Return the lines below word for word, starting with the first one and stopping after the line that contains "Action: point(103,439)". Leave the pictures out.
•••••
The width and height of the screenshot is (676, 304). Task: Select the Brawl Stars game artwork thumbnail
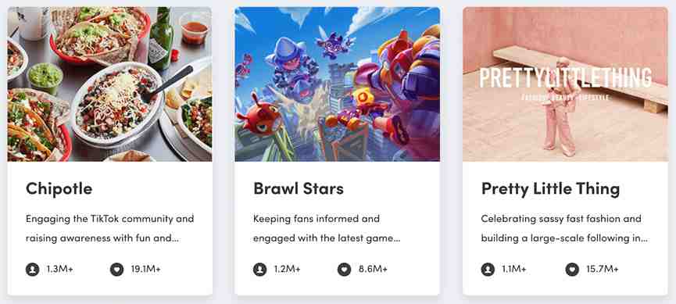(x=337, y=84)
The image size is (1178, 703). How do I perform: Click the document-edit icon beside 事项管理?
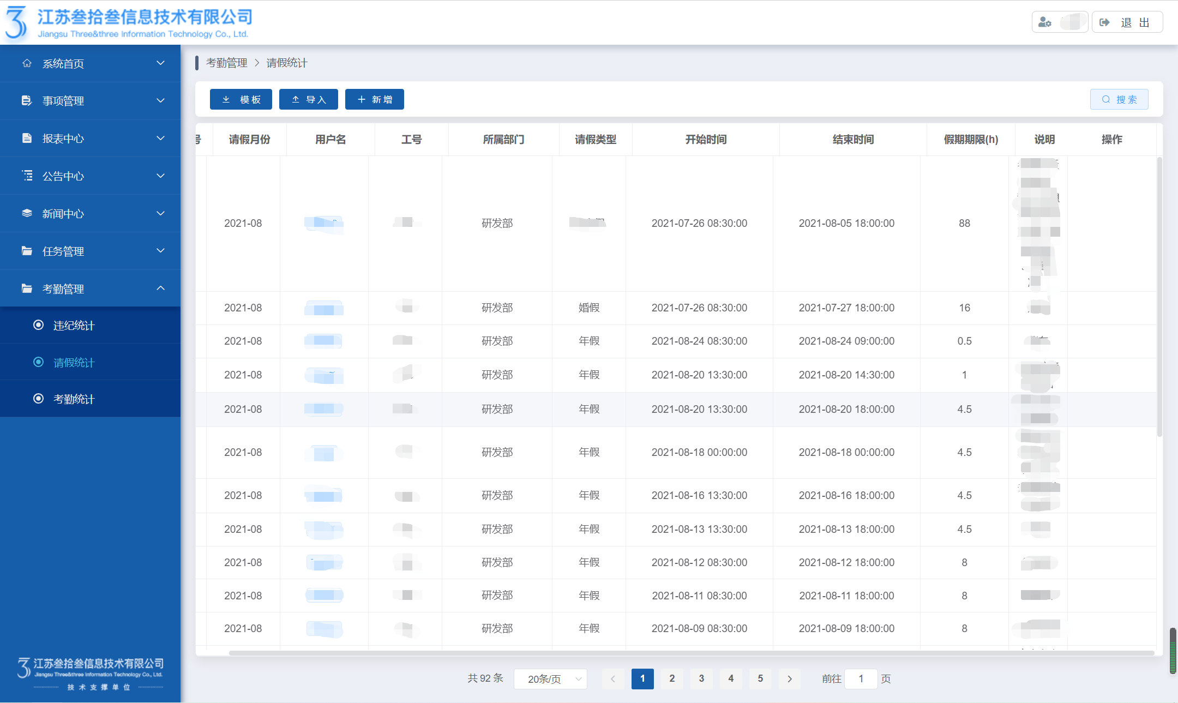coord(27,100)
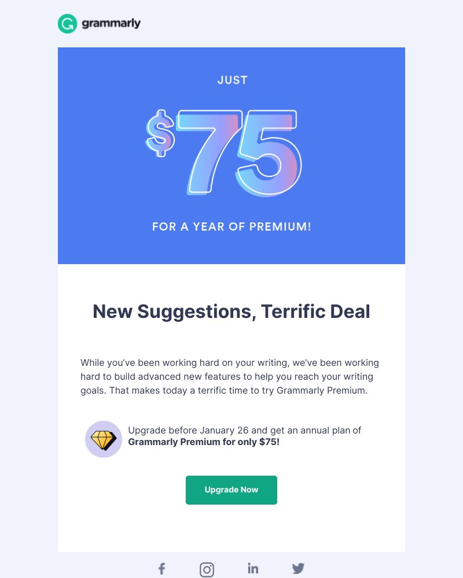463x578 pixels.
Task: Click the yellow diamond Premium icon
Action: point(103,439)
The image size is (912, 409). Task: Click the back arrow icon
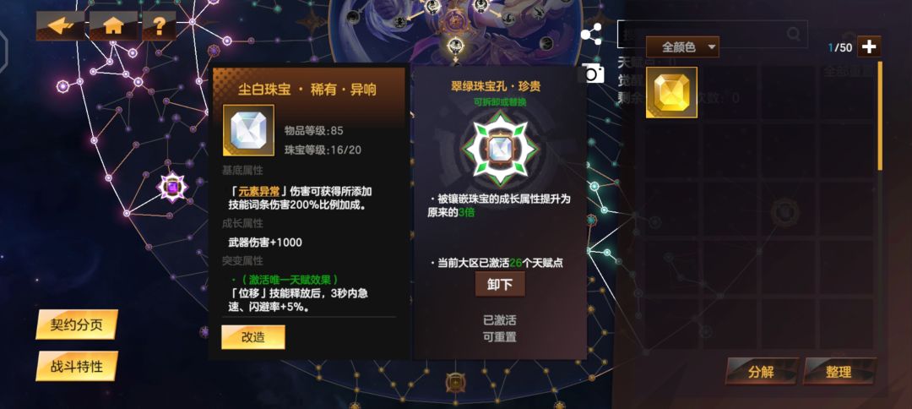(61, 25)
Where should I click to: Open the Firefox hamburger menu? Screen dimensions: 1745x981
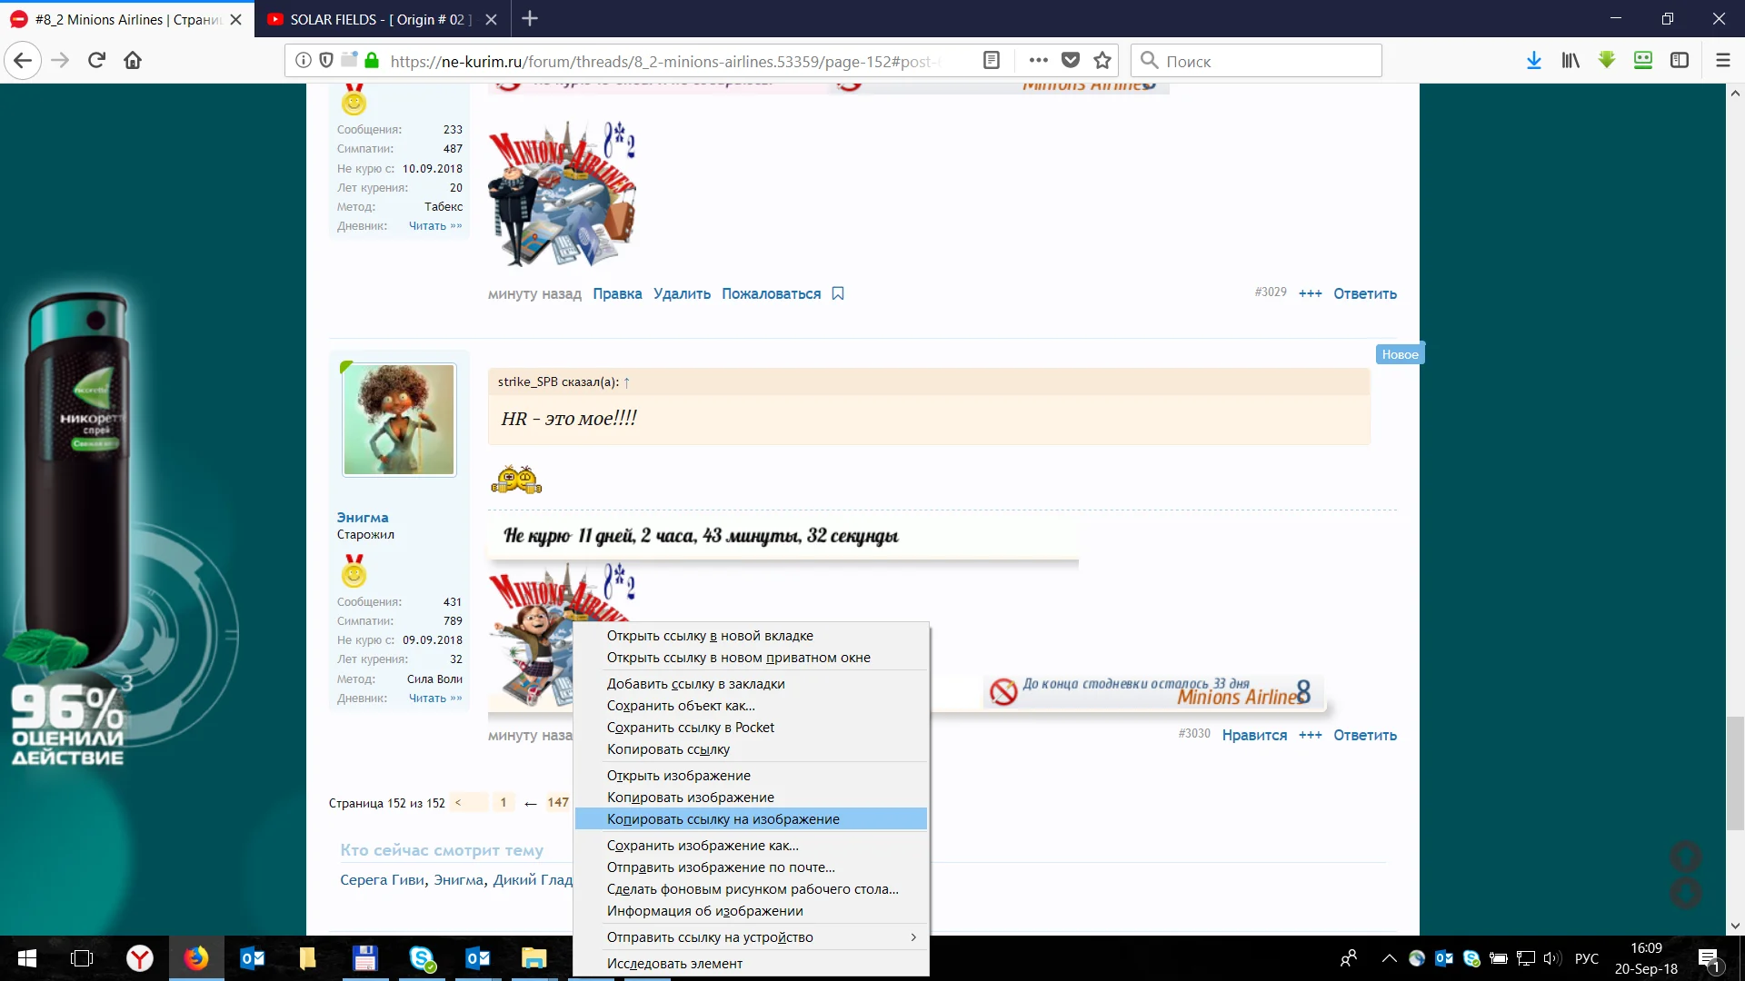1722,61
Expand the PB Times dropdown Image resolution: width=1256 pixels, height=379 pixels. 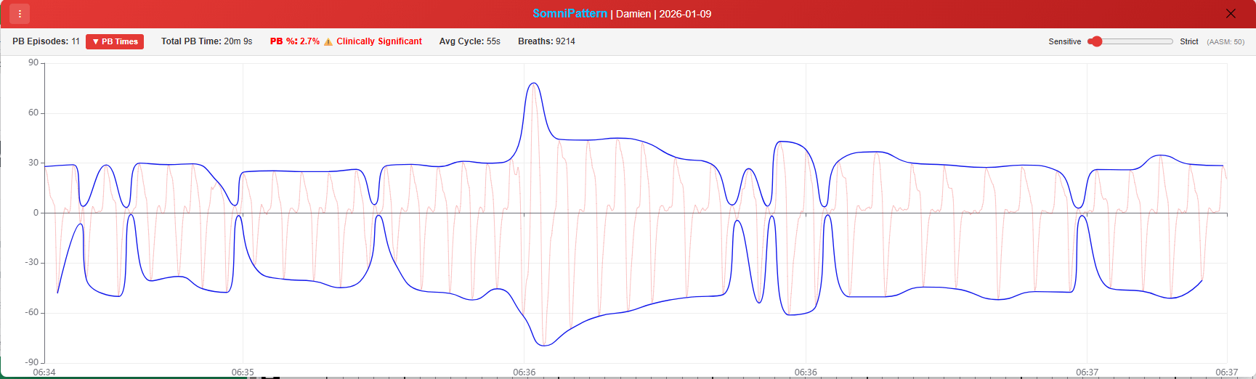[x=115, y=42]
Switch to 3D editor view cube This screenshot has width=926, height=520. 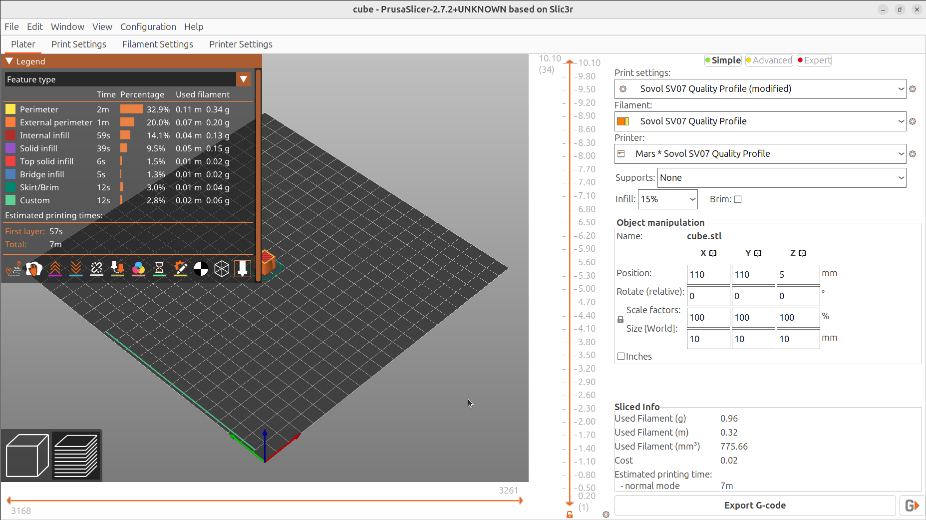tap(27, 456)
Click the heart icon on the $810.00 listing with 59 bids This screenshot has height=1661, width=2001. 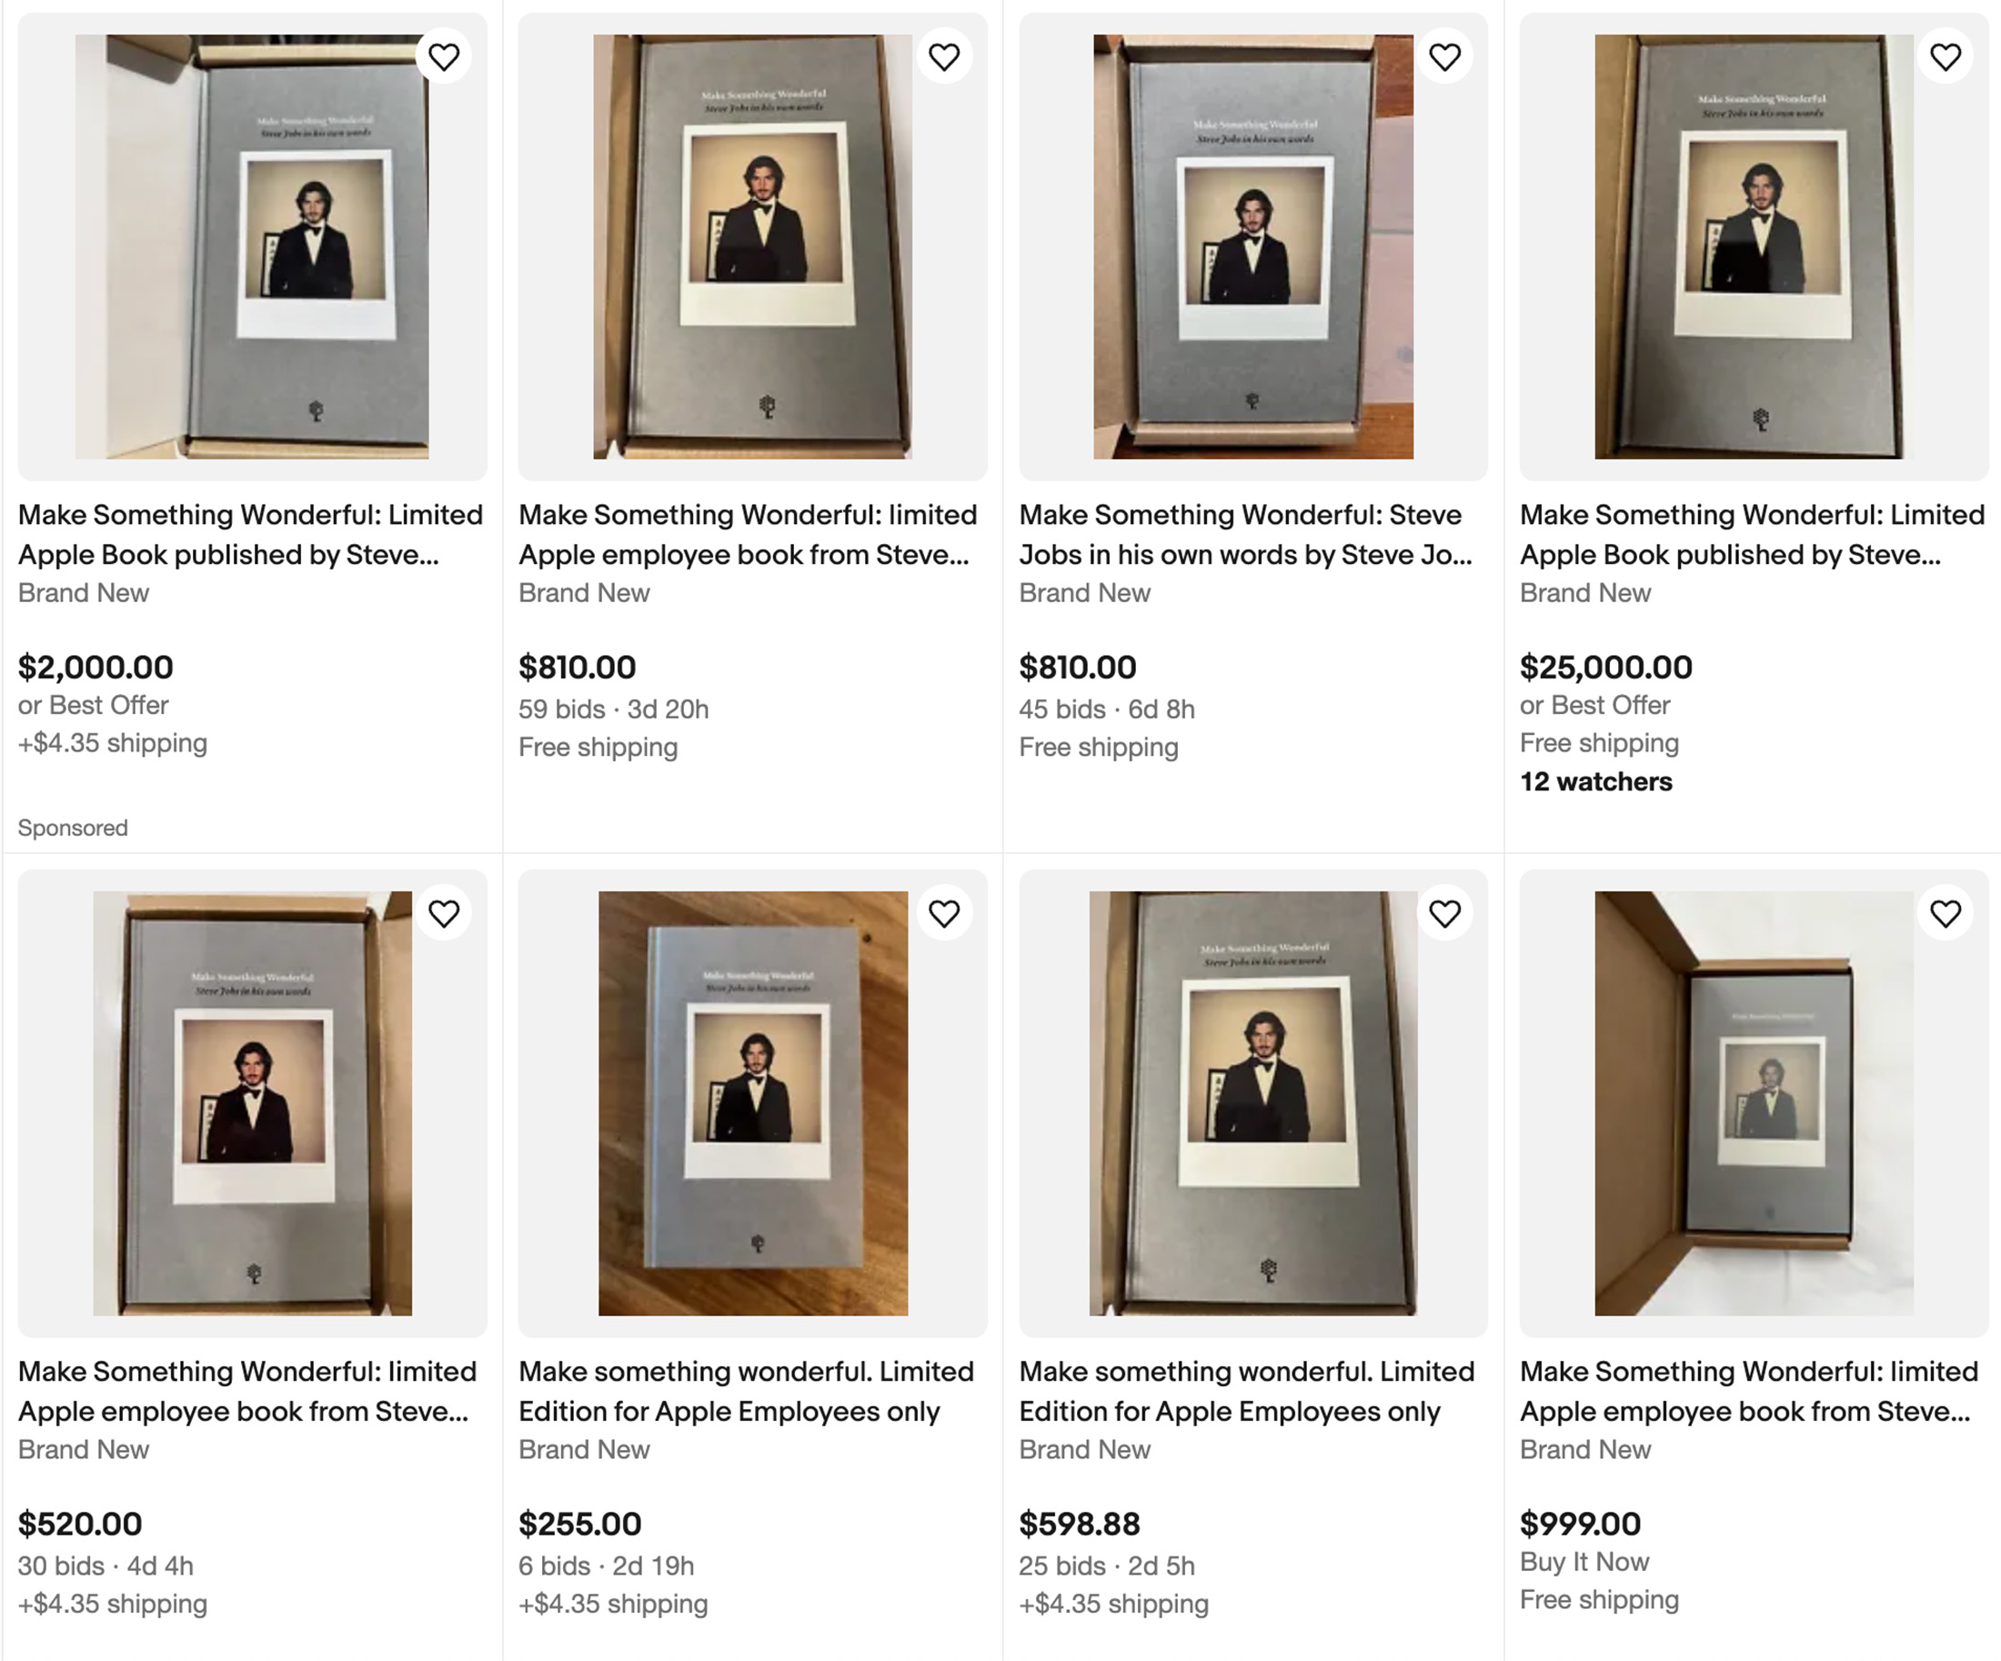[944, 55]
•••••
# [Right answer]
The width and height of the screenshot is (676, 304). Task: Select the Brawl Stars game artwork thumbnail
(x=337, y=84)
The image size is (1178, 703). How do I perform: Click the document-edit icon beside 事项管理?
coord(27,100)
463x578 pixels.
Task: Click the yellow diamond Premium icon
Action: point(103,439)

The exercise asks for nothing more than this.